Le difficile accès à la terre
S’il faut protéger les terres agricoles, encore faut-il pouvoir y avoir accès. La valeur moyenne des terres agricoles a explosé, rendant l’achat très difficile. Si le prix moyen d’un acre était de 56 $ en 1923 (soit 22,66 $/ha), il faut prévoir en moyenne 16 627 $/ha en 2021. C’est l’un des angles morts de la LPTAA et ce n’est pas dans le mandat de la CPTAQ. « C’est un gros problème, dit Jérémie Letellier. Il n’y a pas de solution facile; c’est un ensemble de moyens qui pourra faire la différence. Parmi les solutions, il y a de revoir la fiscalité municipale, d’encourager par diverses mesures la vente de terres agricoles à des entreprises de la relève agricole, l’imposition d’une taxation dissuasive pour éviter l’enfrichement et soutenir la remise en culture des terres. Il faudra aussi régler le problème des spéculateurs qui laissent les terres en friche en pensant que ça va faciliter le dézonage. »
En attendant, le monde agricole s’est déjà doté de nouveaux outils comme la Fiducie d’utilité sociale agricole (FUSA). Mais pour Jérémie Letellier, la solution passe par un changement de mentalité qui concerne tous les acteurs de la société.
« Quand je pense à tout ce qui a été perdu durant les 100 dernières années, ça me dit qu’il faut travailler davantage et envisager les choses à très long terme. On ne peut pas continuer à dilapider ces terres riches là. On doit neutraliser ce réflexe permettant de se tourner vers des terres agricoles quand on a besoin d’un terrain. »

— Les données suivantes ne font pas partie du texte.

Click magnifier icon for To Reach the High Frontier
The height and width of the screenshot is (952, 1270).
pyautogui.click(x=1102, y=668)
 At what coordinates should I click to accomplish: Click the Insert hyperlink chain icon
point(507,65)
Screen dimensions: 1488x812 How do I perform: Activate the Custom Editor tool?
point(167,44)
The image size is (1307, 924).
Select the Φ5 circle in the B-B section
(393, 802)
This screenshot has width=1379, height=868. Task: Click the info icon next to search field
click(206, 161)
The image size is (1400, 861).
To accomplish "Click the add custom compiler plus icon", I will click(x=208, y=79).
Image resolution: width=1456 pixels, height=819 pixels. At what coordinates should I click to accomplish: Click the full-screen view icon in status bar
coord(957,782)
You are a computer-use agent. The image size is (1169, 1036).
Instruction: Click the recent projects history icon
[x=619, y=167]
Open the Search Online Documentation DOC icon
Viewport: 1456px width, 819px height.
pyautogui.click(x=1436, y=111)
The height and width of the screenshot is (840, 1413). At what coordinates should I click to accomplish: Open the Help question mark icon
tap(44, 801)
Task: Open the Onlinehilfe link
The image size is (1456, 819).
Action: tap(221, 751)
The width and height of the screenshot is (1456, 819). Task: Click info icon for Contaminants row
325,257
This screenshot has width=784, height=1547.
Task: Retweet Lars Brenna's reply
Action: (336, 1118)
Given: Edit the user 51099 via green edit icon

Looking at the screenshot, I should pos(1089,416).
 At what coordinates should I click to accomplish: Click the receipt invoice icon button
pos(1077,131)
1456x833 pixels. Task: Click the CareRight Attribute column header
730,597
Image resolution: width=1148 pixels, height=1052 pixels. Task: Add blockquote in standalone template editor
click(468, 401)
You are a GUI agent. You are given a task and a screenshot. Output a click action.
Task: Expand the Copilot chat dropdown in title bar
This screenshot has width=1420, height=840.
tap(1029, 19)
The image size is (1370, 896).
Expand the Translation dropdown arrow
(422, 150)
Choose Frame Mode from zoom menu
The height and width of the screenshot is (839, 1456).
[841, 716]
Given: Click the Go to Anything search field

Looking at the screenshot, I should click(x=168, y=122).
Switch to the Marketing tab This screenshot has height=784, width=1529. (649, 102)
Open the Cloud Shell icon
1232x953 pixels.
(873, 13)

On oublie trop souvent que l’agriculture joue un rôle fondamental au sein de notre société. Non seulement est-elle un pilier pour assurer notre autonomie alimentaire, mais elle participe grandement à la vitalité socioéconomique de plusieurs collectivités rurales, sans oublier ses nombreuses retombées, qu’elles soient sur les plans social, économique ou environnemental.